──────── Data extracts
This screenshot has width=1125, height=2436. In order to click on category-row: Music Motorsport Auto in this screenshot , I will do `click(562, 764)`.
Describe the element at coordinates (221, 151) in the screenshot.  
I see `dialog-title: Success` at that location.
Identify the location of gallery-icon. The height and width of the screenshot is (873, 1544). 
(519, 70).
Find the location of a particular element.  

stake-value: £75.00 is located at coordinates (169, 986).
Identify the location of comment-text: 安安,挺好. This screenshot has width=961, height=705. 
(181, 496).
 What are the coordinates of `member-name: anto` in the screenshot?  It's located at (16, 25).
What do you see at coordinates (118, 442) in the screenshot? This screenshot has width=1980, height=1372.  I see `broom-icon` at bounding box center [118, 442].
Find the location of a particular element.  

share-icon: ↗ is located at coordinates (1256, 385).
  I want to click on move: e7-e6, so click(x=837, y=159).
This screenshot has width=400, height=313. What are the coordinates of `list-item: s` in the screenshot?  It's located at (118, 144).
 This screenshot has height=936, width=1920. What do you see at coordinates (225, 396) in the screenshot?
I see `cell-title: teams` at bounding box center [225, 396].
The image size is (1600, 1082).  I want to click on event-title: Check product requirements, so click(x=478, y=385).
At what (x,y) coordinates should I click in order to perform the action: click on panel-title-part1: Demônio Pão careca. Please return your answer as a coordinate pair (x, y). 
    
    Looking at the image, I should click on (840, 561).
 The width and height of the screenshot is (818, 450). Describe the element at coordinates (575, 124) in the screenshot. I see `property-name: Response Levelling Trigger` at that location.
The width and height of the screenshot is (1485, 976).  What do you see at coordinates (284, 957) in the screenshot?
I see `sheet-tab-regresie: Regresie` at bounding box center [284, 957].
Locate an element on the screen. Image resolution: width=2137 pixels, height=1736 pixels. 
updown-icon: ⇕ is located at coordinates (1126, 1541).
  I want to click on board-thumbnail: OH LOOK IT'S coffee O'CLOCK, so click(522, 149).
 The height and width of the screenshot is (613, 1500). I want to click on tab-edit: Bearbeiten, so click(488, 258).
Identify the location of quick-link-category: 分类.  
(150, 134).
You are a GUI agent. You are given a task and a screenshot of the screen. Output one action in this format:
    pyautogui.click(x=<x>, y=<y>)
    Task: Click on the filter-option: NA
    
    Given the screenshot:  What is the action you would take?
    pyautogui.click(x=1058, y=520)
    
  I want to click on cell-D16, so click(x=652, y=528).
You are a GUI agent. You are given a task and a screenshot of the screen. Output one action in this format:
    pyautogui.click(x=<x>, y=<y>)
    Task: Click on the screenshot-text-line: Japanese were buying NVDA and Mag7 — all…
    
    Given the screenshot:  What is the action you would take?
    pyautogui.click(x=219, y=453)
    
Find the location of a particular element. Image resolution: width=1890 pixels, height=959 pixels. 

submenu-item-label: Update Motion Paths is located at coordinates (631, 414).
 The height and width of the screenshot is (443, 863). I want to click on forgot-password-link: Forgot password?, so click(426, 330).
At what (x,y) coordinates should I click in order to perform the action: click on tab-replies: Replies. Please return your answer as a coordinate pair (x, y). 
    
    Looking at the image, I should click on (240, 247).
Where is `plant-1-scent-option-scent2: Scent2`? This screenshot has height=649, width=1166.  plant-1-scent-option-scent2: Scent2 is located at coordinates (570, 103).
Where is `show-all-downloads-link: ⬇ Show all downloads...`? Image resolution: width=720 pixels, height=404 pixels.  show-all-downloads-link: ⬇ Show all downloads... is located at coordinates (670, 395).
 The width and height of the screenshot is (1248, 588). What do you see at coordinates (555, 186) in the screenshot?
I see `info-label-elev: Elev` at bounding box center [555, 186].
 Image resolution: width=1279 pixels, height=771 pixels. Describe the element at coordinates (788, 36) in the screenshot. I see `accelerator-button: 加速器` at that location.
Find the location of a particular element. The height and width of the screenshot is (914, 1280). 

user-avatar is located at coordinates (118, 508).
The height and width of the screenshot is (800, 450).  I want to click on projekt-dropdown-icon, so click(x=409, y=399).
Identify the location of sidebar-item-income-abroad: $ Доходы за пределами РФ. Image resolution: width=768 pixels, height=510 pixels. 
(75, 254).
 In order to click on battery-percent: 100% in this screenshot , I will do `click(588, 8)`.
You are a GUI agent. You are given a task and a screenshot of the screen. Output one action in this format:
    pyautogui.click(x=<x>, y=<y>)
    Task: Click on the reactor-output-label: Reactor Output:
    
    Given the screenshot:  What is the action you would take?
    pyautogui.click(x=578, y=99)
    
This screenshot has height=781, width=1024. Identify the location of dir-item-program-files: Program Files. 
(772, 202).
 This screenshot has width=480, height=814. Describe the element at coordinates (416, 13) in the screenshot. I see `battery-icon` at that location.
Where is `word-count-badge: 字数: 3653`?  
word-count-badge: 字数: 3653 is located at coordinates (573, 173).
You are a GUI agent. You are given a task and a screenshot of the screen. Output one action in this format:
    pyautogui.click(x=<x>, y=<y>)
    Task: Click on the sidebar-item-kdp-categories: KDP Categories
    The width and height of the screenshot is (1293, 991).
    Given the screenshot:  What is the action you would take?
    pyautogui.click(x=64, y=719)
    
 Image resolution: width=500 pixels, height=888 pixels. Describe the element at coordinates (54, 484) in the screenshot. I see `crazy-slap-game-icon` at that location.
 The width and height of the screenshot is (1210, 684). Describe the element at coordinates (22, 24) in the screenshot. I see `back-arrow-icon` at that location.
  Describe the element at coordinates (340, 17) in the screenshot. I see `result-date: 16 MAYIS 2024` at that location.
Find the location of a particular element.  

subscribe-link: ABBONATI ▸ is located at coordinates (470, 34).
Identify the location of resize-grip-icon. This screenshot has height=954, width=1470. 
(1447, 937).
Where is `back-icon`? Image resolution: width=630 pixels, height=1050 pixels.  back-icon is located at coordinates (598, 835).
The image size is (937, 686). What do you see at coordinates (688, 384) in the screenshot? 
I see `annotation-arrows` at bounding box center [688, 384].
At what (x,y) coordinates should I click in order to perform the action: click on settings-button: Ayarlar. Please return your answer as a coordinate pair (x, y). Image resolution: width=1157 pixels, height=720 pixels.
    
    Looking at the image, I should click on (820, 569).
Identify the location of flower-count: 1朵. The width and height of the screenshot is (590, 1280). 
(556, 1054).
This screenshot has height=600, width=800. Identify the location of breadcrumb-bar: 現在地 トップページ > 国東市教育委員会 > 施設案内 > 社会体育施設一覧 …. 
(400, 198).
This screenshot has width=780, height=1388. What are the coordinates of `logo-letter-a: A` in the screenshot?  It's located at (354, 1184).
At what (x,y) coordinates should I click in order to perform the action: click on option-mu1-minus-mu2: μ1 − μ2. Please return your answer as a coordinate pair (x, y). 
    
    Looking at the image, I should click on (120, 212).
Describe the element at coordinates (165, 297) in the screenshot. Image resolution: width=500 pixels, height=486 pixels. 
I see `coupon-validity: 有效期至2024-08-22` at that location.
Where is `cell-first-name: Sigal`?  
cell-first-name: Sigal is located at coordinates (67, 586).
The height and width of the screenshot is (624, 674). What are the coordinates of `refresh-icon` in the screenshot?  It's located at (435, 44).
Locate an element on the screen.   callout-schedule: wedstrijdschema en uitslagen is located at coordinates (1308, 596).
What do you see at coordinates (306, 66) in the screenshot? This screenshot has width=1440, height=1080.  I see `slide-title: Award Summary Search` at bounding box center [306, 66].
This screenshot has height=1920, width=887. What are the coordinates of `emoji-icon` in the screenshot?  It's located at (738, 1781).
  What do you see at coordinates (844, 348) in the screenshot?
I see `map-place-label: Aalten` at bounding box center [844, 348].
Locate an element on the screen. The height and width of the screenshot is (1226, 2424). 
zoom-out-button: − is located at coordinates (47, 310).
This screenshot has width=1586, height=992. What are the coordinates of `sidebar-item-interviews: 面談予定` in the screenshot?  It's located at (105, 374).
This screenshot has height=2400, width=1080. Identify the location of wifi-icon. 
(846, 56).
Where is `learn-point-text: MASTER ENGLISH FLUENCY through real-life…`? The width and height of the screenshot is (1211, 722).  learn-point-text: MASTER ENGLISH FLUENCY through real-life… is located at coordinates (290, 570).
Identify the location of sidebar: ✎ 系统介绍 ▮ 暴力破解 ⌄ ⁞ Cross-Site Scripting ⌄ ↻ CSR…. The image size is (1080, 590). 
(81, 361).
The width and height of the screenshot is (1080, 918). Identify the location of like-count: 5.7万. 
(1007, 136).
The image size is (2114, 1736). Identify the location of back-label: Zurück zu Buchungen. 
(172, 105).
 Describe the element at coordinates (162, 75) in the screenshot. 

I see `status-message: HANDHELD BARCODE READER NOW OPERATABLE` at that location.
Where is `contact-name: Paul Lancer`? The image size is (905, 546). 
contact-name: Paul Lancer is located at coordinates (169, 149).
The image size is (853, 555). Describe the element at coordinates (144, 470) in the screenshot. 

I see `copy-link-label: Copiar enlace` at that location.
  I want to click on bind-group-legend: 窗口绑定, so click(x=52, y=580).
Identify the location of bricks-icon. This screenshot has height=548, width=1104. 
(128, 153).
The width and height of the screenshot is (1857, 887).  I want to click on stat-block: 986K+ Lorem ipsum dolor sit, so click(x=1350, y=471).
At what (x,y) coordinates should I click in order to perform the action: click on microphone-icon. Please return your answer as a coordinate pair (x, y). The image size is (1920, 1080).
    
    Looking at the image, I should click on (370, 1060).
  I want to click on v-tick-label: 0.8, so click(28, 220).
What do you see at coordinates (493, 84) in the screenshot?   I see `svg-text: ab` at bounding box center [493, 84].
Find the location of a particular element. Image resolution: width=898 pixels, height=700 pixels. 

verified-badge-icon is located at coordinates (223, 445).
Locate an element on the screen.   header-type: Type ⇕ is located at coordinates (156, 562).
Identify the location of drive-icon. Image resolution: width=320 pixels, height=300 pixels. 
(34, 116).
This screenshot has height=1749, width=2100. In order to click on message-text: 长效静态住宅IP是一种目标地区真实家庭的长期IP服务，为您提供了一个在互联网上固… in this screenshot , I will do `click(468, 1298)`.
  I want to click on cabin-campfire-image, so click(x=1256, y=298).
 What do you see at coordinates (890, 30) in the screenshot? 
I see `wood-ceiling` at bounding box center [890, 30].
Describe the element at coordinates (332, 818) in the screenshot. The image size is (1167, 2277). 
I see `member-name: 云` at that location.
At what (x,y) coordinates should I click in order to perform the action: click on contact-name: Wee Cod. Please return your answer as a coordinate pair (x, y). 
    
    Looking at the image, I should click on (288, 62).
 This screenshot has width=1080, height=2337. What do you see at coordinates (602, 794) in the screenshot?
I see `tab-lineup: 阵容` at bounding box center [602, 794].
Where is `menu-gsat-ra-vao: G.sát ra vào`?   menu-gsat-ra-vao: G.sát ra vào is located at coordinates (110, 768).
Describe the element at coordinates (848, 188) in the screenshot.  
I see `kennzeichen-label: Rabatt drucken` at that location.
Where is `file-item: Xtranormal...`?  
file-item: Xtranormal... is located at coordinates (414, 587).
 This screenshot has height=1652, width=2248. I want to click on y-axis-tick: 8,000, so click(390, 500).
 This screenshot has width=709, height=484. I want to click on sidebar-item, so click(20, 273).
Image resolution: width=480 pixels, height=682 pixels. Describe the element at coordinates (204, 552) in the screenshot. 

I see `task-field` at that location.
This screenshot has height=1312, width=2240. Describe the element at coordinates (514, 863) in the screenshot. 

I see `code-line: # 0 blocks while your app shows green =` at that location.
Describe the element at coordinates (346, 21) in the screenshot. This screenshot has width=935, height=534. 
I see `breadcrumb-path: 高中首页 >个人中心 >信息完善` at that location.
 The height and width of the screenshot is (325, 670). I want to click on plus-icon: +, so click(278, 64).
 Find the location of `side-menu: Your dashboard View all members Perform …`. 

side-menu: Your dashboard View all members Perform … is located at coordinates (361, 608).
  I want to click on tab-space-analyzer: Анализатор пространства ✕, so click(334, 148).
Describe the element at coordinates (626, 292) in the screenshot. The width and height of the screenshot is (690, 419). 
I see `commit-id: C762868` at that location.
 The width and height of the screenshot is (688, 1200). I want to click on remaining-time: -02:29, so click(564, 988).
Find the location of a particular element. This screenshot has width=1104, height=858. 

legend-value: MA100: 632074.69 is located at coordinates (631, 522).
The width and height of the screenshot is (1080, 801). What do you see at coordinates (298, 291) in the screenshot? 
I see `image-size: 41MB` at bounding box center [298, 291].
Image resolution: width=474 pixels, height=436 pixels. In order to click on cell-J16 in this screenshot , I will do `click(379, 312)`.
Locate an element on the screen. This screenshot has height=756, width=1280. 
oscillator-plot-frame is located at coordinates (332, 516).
────────────────
Rewrite the data starting at the line that has "Describe the element at coordinates (332, 818)" and ending after the line that has "The width and height of the screenshot is (688, 1200).", with "Describe" changed to "Identify" everywhere and nothing else altered.

Response below
Identify the element at coordinates (332, 818) in the screenshot. The image size is (1167, 2277). 
I see `member-name: 云` at that location.
At what (x,y) coordinates should I click in order to perform the action: click on contact-name: Wee Cod. Please return your answer as a coordinate pair (x, y). 
    
    Looking at the image, I should click on (288, 62).
 This screenshot has width=1080, height=2337. What do you see at coordinates (602, 794) in the screenshot?
I see `tab-lineup: 阵容` at bounding box center [602, 794].
Where is `menu-gsat-ra-vao: G.sát ra vào`?   menu-gsat-ra-vao: G.sát ra vào is located at coordinates (110, 768).
Identify the element at coordinates (848, 188) in the screenshot.  
I see `kennzeichen-label: Rabatt drucken` at that location.
Where is `file-item: Xtranormal...`?  
file-item: Xtranormal... is located at coordinates (414, 587).
 This screenshot has height=1652, width=2248. I want to click on y-axis-tick: 8,000, so click(390, 500).
 This screenshot has width=709, height=484. I want to click on sidebar-item, so click(20, 273).
Image resolution: width=480 pixels, height=682 pixels. Identify the element at coordinates (204, 552) in the screenshot. 

I see `task-field` at that location.
This screenshot has height=1312, width=2240. Identify the element at coordinates (514, 863) in the screenshot. 

I see `code-line: # 0 blocks while your app shows green =` at that location.
Identify the element at coordinates (346, 21) in the screenshot. This screenshot has width=935, height=534. 
I see `breadcrumb-path: 高中首页 >个人中心 >信息完善` at that location.
 The height and width of the screenshot is (325, 670). I want to click on plus-icon: +, so click(278, 64).
 Find the location of `side-menu: Your dashboard View all members Perform …`. 

side-menu: Your dashboard View all members Perform … is located at coordinates (361, 608).
  I want to click on tab-space-analyzer: Анализатор пространства ✕, so click(334, 148).
Identify the element at coordinates (626, 292) in the screenshot. The width and height of the screenshot is (690, 419). 
I see `commit-id: C762868` at that location.
 The width and height of the screenshot is (688, 1200). I want to click on remaining-time: -02:29, so click(564, 988).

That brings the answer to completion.